(PROBLEM DETAILS): Copy out exactly the stretch below, from the line with "This screenshot has" through the line with "Given: Retweet the tweet with 265 retweets", both included; the pictures stay out.

Screenshot grounding data:
☆ ☆ ☆ ☆ ☆ ☆ ☆

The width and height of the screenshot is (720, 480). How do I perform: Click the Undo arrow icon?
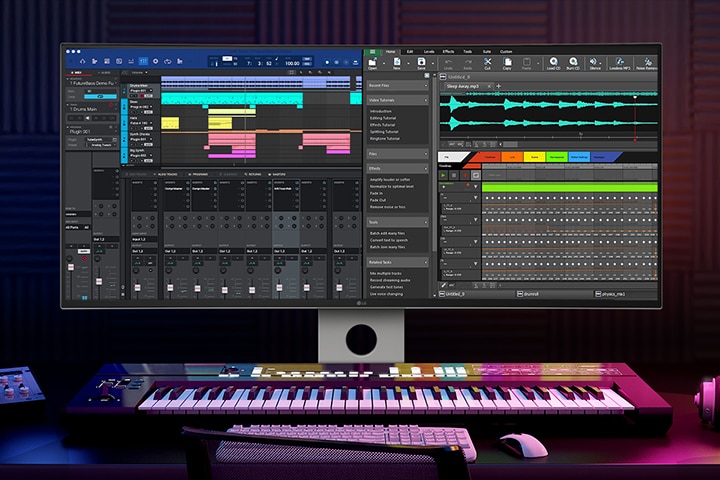coord(449,63)
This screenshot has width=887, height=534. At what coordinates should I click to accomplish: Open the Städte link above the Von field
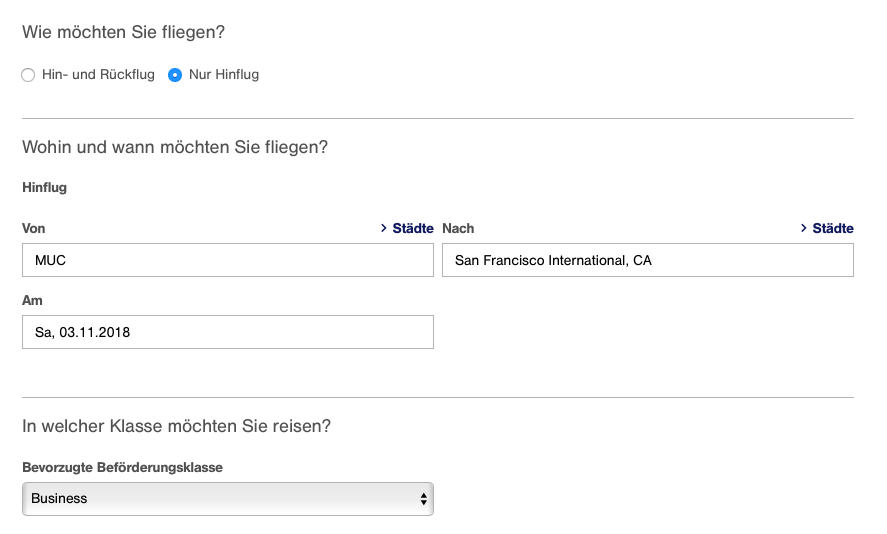pyautogui.click(x=413, y=229)
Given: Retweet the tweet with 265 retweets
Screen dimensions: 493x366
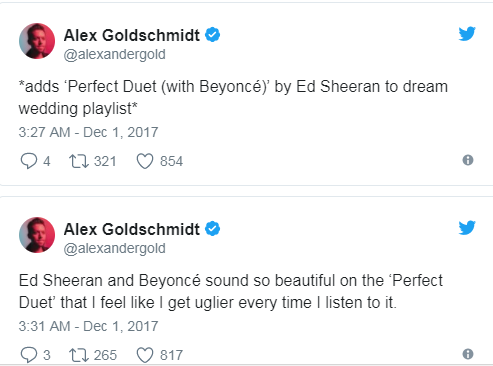Looking at the screenshot, I should [79, 355].
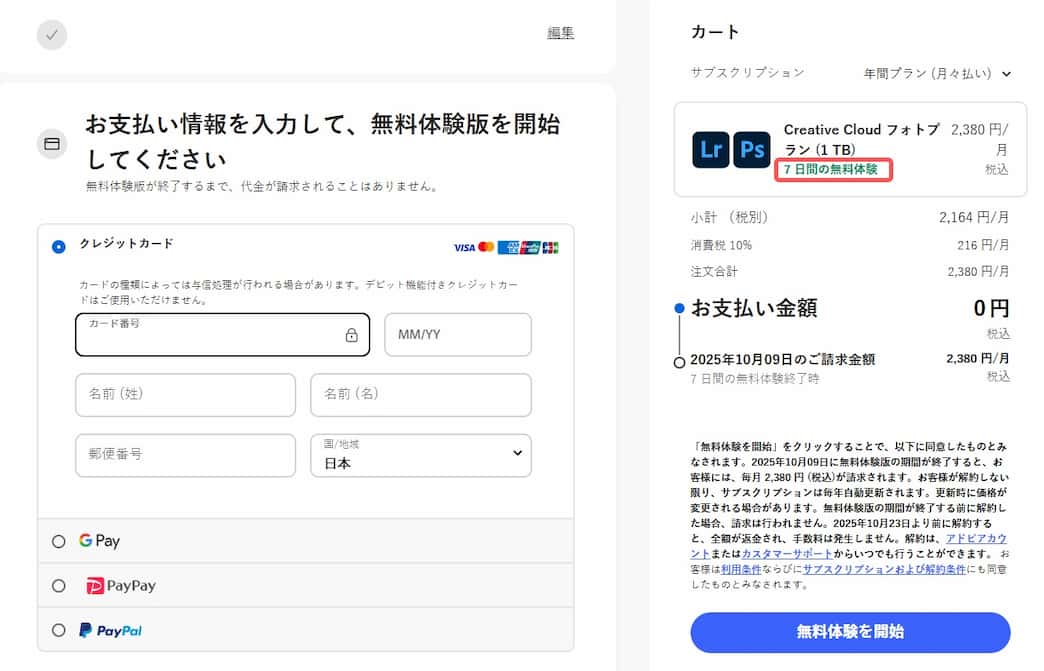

☆ ☆ ☆ ☆ ☆ ☆ ☆

(COMPLETED EXERCISE):
This screenshot has width=887, height=534. At what coordinates should I click to accomplish: Open the Städte link above the Von field
pyautogui.click(x=413, y=229)
Given: Retweet the tweet with 265 retweets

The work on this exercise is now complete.